An assessment of creep deformation and rupture behaviour of 9Cr–1.8W–0.5Mo–VNb (ASME grade 92) steel

Abstract

Creep deformation and rupture behaviour of 9Cr–1.8W–0.5Mo–VNb steel have been investigated at 873K, 923K and 973K over a stress range of 80–220MPa. The absence of clear primary creep regime and prolonged secondary stage of creep deformation have been noticed under lower stress level at 973K. The variation of minimum creep rate with applied stress obeyed Norton's power law of creep. The apparent stress exponents of 15.2, 12.3 and 5.8, and apparent activation energy of 619kJ/mole have been estimated for creep deformation of the steel.
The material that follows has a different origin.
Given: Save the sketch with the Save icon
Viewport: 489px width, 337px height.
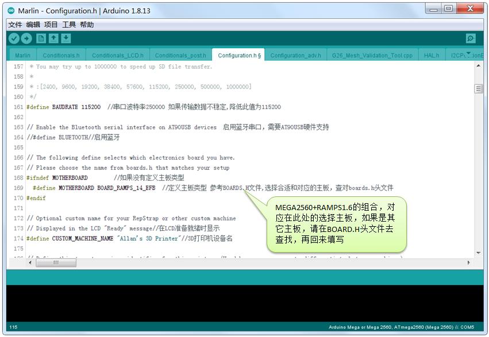Looking at the screenshot, I should pyautogui.click(x=67, y=38).
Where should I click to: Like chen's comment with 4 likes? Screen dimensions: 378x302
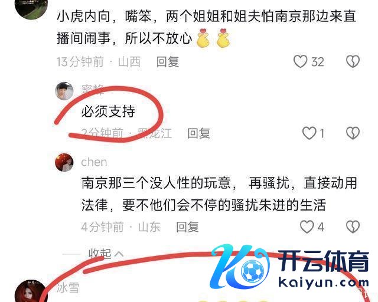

The apparent stress exponents and activation energy have been rationalised on the basis of threshold stress. The threshold stress values of 137.5MPa, 83.3MPa and 29.7MPa were obtained at 873K, 923K and 973K respectively. The threshold stress compensated true stress exponent of 4 and true activation energy of 244kJ/mole, and threshold stress normalised by Orowan stress confirms that the lattice diffusion assisted localised climb of dislocation is the rate controlling of creep deformation in the steel. The steel obeyed Monkman and modified Monkman–Grant relationships. Damage tolerance factor of 6 in the steel demonstrates that the microstructural degradation such as coarsening of precipitates and subgrain structure is the dominant creep damaging mechanism in the steel.